DCAA Lifts Gag Order Against Whistleblower


Government Executive reported on Friday that the Defense Contract Audit Agency (DCAA) has rescinded a year-long nondisclosure memo filed against a veteran agency auditor.  The decision to lift the gag order came on September 12th, two days after the Senate Homeland Security and Governmental Affairs Committee held an oversight hearing on the DCAA in which agency whistleblowers described a culture of retaliation targeted against those who refused to limit negative audit findings.

The nondisclosure memo was filed in 2007 against Diem-Thi Le, who testified at the Senate hearing.  In 2005, after conducting an audit of Fluor Corporation, Le discovered that the contractor’s accounting system was “inadequate,” and concluded that it was over-charging the government.  But Le’s supervisor deleted her findings and altered documents in order to show that Fluor’s accounting system was “adequate.”

After learning that her supervisor had altered her working papers, Le filed a complaint with the Department of Defense Inspector General (DOD IG).  But somehow her complaint ended up back in the hands of DCAA managers, who transferred Le to another team, gave her a poor performance review, and ordered her to see a psychiatrist.  The 2007 nondisclosure memo stated that Le could not access or share DCAA documents with any investigators, and that she had to return any documents in her possession.
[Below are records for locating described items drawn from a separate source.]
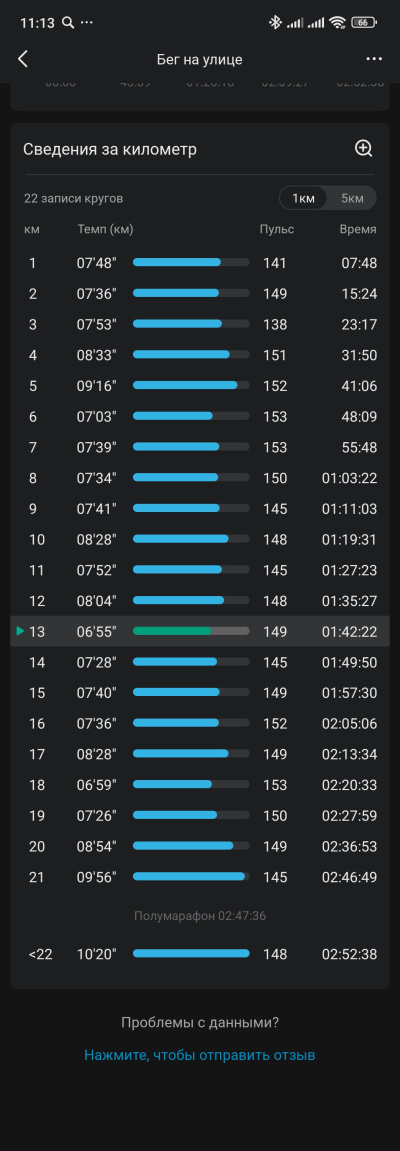Image resolution: width=400 pixels, height=1151 pixels.
Task: Tap the Пульс column header
Action: [277, 230]
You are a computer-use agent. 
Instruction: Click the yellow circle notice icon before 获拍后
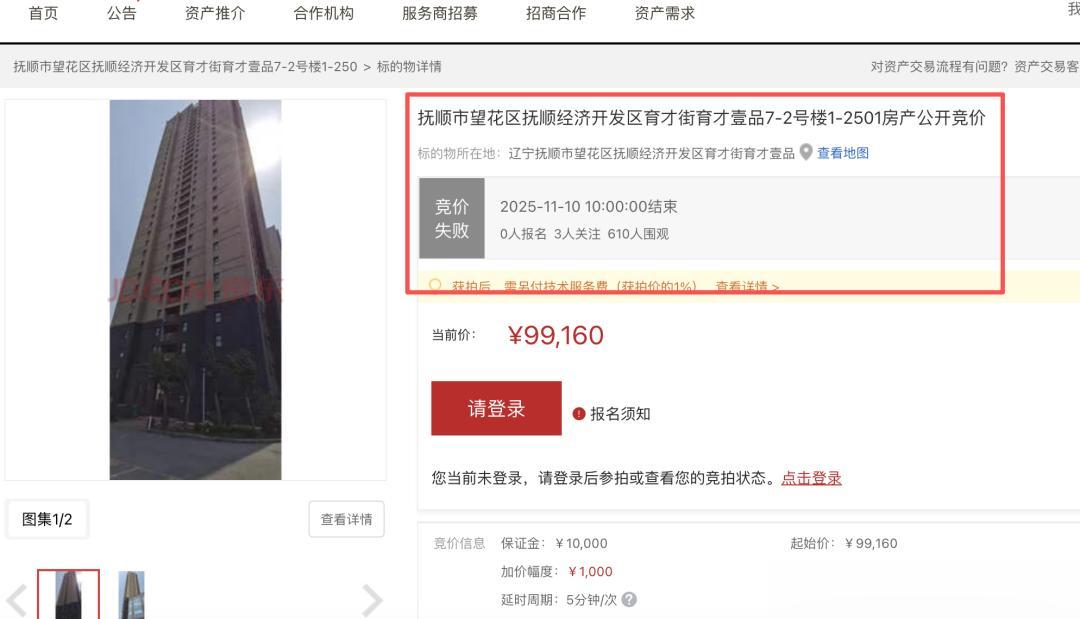[x=435, y=285]
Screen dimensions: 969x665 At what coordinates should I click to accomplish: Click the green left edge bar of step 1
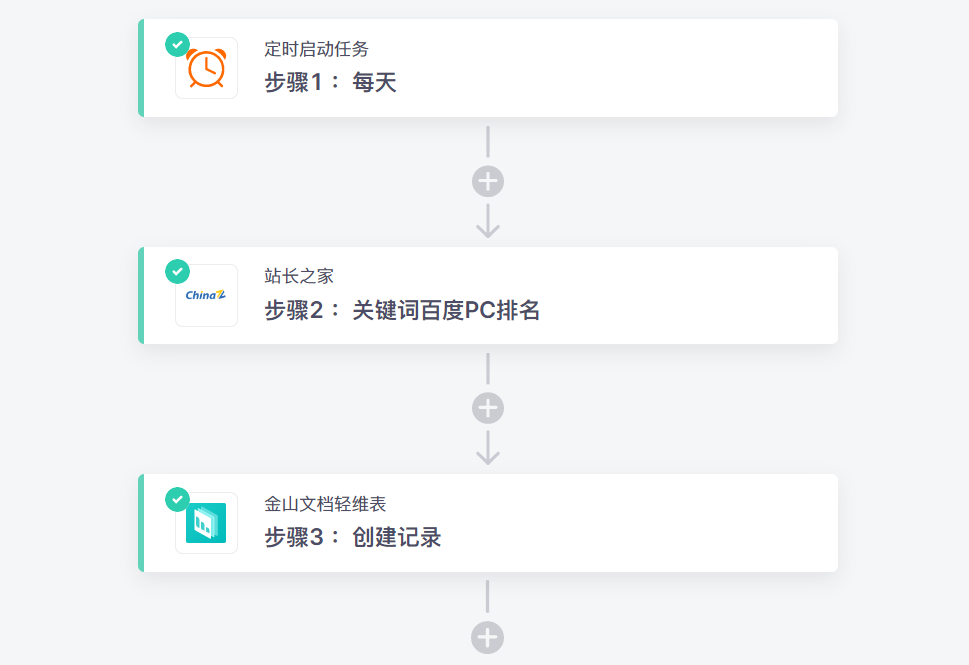pyautogui.click(x=141, y=68)
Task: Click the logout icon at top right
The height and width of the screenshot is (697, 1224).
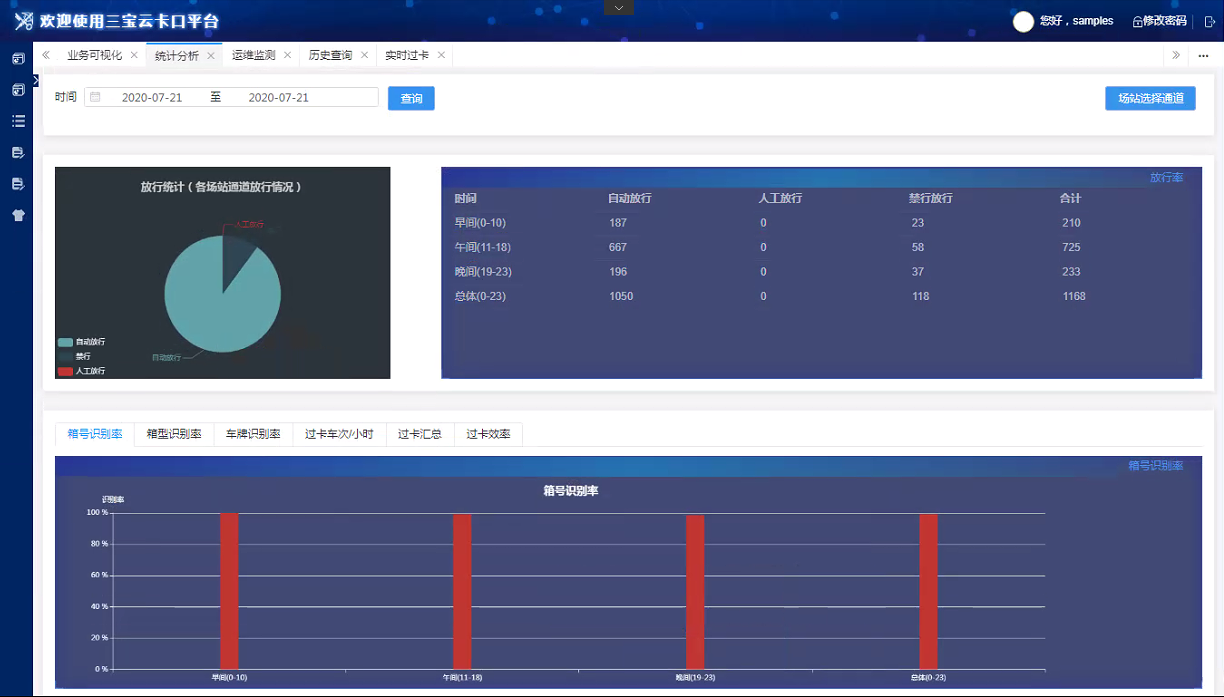Action: [x=1210, y=21]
After the Senate hearing earlier this month, however, the DCAA apparently decided to change its tune.  The September 12th memo obtained by Government Executive informed Le that she could now share documents with the Office of Special Counsel or any other government investigator.  On the same day, DCAA Director April Stephenson also sent a memo to agency employees reassuring them that they could speak to federal investigators without fear of retaliation:

It is the firm policy of the Defense Contract Audit Agency that employees are encouraged to cooperate with any investigations conducted by representatives of the federal government investigative authorities by providing testimony and documents in accordance with federal law, including the Whistleblower Protection Act, DoD and DCAA policies and regulations.

But Senator Claire McCaskill (D-MO) and others are not fully satisfied with the DCAA’s response.  McCaskill has requested that Stephenson identify the attorney who drafted the nondisclosure memo and release the names of any DCAA managers who may have reviewed it.  The DOD IG is also investigating the incident.

As our loyal blog readers know, the DCAA has been under intense scrutiny lately following the release of a GAO report that questioned the independence of DCAA auditors.